Kristen Take of the San Diego Union-Tribune reports on a setback for online charter schools. A judge ruled against their class-action lawsuit that sought more funding from the state. The judge cited the online charters’ history of fraud and abuse. Earlier this year, the owners of the A3 online charter chain pled guilty to charges against them for self-dealing and agreed to repay the state $215 million dollars for falsely inflating their enrollment.

She wrote:

A California Superior Court judge ruled against hundreds of online and other non-classroom based charter schools in a class-action lawsuit last week, declaring that the state did not wrongfully deprive the schools of education funding during the pandemic.

The ruling, handed down July 27, was a blow to the schools, which are called non-classroom-based charter schools because at least 20 percent of the learning occurs off campus, often online or at home.

Three San Diego-based charter school networks — The Classical Academies, The Learning Choice Academy and Springs Charter Schools — and the parents of several enrolled and waitlisted students sued the state of California last fall, saying the state did not equitably fund their charter schools by accounting for the new students they enrolled during the last school year.

The lawsuit was deemed a class-action petition representing about 300 non-classroom based charter schools across California that enrolled about 200,000 students, said Lee Rosenberg, attorney for the plaintiffs.

Those schools took on about 25,000 new students last school year that weren’t paid for by the state, he said.

The state typically funds all public schools, including charter schools, on a per-student basis, which means the more students a school enrolls, the higher its state funding.

Last year, because of the pandemic and related school closures, the state initially froze public school funding levels to stabilize schools’ and districts’ finances.

Then state officials unfroze the funding and gave K-12 public schools funding for their existing and newly enrolled new students last year — except for non-classroom based charter schools, which provided mostly online, home school and non-traditional education services.
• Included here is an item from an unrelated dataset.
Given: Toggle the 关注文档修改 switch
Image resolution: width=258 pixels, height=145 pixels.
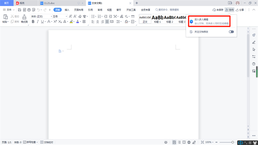Looking at the screenshot, I should click(231, 32).
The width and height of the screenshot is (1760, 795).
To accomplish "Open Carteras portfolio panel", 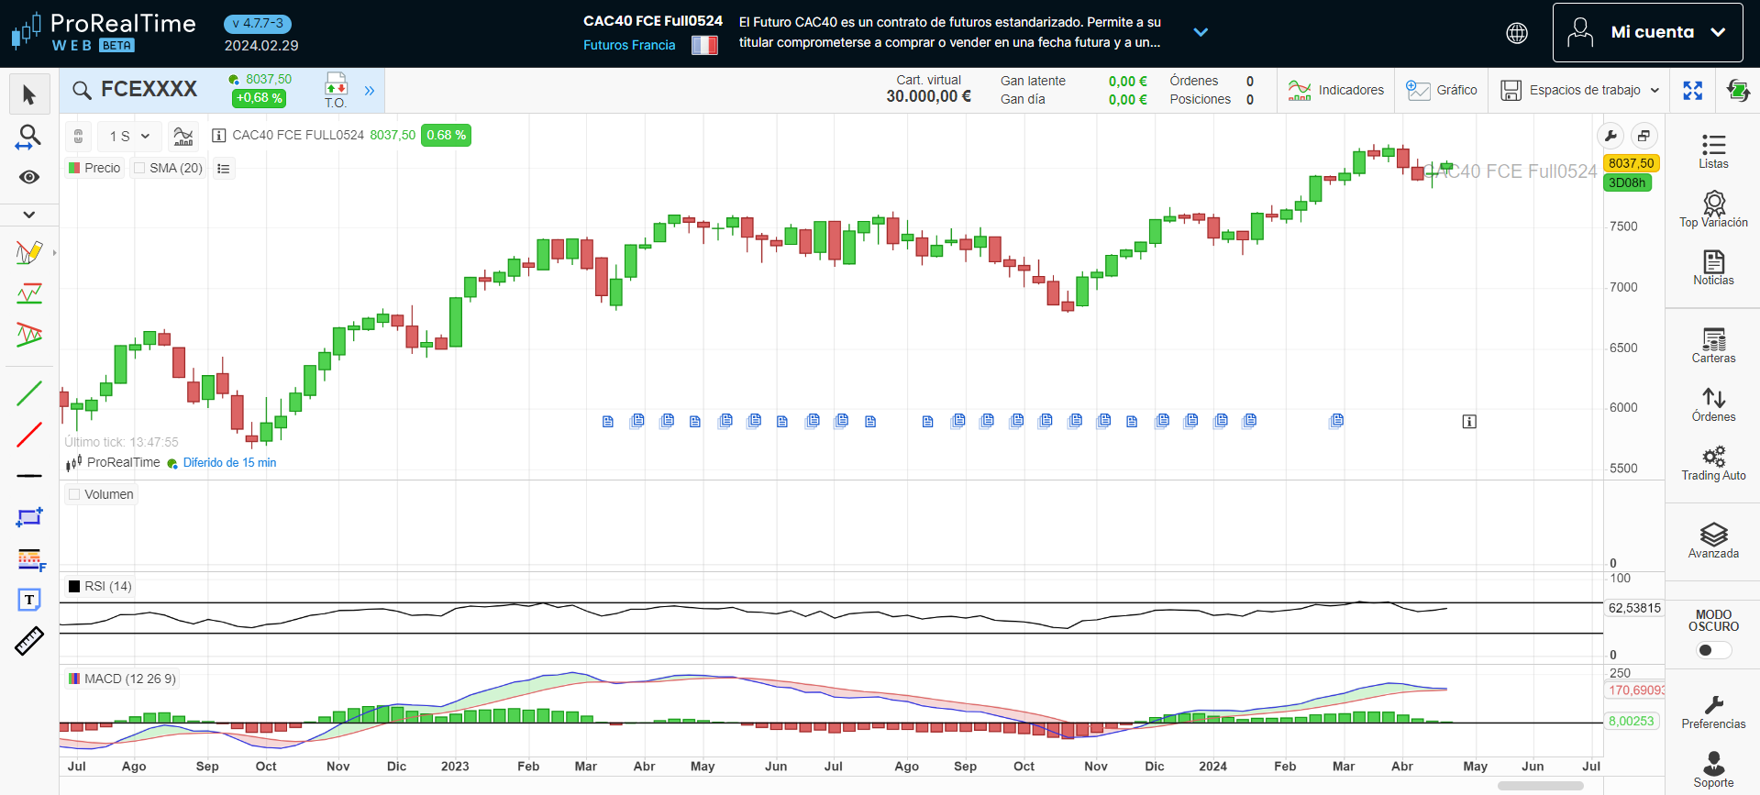I will click(1712, 346).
Their funding remained frozen for existing students.

State leaders chose not to fund new students at those non-classroom based charter schools because there is a history of fraud and abuse by some of those kinds of schools, the state attorney general wrote in a recent court filing.

“The state determined that (non-classroom based charter schools) raised major concerns for fraud and abuse and inferior education and decided to limit the incentive for expanding that model of education during the pandemic while the state considered the underlying policy around (non-classroom based charter schools),” Attorney General Rob Bonta wrote in a June court filing signed by him and others in his office.